Extracted data entries
________________________

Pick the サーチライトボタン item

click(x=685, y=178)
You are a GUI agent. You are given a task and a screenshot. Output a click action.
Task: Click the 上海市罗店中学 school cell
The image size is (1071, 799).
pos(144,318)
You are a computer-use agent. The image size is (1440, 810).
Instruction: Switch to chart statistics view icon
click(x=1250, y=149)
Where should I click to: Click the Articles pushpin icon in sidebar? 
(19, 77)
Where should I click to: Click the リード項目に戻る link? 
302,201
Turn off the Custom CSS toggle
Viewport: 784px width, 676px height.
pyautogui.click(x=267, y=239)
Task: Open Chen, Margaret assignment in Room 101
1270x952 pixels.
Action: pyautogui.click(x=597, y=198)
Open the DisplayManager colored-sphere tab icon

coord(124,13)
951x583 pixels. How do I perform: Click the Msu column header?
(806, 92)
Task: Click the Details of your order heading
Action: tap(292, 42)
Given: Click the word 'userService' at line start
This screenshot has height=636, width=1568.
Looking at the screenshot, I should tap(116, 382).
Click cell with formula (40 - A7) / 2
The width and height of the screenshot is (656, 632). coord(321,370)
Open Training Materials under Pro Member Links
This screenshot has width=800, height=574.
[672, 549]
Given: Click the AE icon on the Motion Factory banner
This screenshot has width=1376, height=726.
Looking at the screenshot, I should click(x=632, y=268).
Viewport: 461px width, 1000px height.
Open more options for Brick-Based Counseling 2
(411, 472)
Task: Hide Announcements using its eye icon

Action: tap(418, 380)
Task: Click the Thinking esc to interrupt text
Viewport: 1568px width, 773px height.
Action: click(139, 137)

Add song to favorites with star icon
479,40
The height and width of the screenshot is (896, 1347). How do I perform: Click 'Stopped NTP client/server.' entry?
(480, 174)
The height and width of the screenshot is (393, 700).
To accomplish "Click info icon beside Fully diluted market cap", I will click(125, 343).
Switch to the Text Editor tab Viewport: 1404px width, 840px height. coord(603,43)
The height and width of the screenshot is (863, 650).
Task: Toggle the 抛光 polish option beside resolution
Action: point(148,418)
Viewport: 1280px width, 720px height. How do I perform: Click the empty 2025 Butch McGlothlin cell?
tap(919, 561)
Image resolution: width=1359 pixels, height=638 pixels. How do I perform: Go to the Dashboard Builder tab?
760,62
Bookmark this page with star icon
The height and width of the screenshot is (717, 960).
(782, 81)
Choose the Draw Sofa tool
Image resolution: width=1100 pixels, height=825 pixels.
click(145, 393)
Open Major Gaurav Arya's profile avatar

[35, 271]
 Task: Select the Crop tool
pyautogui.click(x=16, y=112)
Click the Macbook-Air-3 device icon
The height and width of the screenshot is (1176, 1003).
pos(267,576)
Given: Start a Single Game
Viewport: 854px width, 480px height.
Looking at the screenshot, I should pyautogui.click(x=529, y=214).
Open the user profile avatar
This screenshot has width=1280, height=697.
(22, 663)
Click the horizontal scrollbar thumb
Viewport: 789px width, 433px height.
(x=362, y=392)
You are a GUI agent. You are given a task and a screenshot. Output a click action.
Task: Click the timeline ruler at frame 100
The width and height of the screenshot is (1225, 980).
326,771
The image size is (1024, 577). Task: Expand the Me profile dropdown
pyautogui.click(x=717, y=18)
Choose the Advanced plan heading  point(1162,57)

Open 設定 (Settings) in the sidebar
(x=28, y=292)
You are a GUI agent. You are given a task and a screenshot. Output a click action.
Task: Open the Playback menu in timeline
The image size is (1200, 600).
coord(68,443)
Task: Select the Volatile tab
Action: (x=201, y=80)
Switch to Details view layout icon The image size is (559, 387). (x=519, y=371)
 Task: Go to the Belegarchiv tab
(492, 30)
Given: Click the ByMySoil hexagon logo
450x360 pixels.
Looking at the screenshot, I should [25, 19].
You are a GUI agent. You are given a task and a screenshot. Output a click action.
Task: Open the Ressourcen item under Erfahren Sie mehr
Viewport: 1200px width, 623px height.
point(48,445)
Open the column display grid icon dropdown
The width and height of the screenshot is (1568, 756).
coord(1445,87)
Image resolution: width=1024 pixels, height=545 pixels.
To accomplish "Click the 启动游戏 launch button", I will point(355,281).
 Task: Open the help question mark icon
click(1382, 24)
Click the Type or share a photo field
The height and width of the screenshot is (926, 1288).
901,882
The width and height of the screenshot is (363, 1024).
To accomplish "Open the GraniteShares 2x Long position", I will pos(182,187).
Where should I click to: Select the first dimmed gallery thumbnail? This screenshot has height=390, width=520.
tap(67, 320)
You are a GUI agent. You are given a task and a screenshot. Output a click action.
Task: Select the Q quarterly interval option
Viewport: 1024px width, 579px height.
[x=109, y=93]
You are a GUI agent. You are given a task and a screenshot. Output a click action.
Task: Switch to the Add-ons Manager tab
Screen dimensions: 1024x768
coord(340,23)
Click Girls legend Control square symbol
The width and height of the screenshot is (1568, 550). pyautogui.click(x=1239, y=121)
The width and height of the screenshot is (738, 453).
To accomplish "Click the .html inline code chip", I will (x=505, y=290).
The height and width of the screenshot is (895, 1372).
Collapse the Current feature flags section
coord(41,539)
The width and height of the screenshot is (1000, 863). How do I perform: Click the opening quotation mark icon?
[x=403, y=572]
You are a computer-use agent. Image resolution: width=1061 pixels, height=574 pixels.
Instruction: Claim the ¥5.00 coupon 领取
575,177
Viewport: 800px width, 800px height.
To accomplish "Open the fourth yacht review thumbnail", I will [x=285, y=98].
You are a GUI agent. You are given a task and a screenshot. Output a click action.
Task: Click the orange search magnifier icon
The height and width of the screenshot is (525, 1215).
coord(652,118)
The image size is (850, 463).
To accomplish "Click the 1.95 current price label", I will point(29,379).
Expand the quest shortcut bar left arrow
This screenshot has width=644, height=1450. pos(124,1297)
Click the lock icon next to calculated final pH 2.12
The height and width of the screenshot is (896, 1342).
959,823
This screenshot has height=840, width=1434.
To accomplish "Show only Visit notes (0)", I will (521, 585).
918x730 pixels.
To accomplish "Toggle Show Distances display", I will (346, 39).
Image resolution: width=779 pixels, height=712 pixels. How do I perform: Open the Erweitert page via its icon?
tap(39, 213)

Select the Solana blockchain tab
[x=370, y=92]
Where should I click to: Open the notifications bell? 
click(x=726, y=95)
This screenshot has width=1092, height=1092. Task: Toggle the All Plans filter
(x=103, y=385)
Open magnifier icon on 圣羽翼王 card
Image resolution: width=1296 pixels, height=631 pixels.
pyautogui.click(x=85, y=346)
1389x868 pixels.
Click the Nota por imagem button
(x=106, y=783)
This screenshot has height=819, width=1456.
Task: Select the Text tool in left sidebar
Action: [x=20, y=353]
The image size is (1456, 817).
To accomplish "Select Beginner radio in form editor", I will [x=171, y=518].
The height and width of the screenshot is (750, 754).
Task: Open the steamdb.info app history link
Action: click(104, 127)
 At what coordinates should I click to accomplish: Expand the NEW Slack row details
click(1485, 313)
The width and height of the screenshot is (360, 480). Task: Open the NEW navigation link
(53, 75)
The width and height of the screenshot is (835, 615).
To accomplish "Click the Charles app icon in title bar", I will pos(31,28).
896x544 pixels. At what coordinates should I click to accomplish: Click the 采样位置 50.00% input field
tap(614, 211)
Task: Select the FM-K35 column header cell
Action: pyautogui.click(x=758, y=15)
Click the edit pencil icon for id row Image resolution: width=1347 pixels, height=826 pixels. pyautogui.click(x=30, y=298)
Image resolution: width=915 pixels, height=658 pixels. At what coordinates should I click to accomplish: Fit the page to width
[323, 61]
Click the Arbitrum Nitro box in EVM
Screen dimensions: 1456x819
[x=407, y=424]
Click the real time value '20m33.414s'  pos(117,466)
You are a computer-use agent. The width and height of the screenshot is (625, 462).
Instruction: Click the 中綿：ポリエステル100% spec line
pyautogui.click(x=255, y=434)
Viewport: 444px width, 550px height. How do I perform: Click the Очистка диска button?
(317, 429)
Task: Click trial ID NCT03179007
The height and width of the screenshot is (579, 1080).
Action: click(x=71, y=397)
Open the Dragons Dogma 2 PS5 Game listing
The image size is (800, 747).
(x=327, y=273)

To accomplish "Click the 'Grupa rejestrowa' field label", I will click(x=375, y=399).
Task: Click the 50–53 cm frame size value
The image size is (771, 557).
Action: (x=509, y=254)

________________________

**Problem description**
Look for the string "value" in the records, and copy every line where it is found.

**Solution to this task**
Click the real time value '20m33.414s'  pos(117,466)
Task: Click the 50–53 cm frame size value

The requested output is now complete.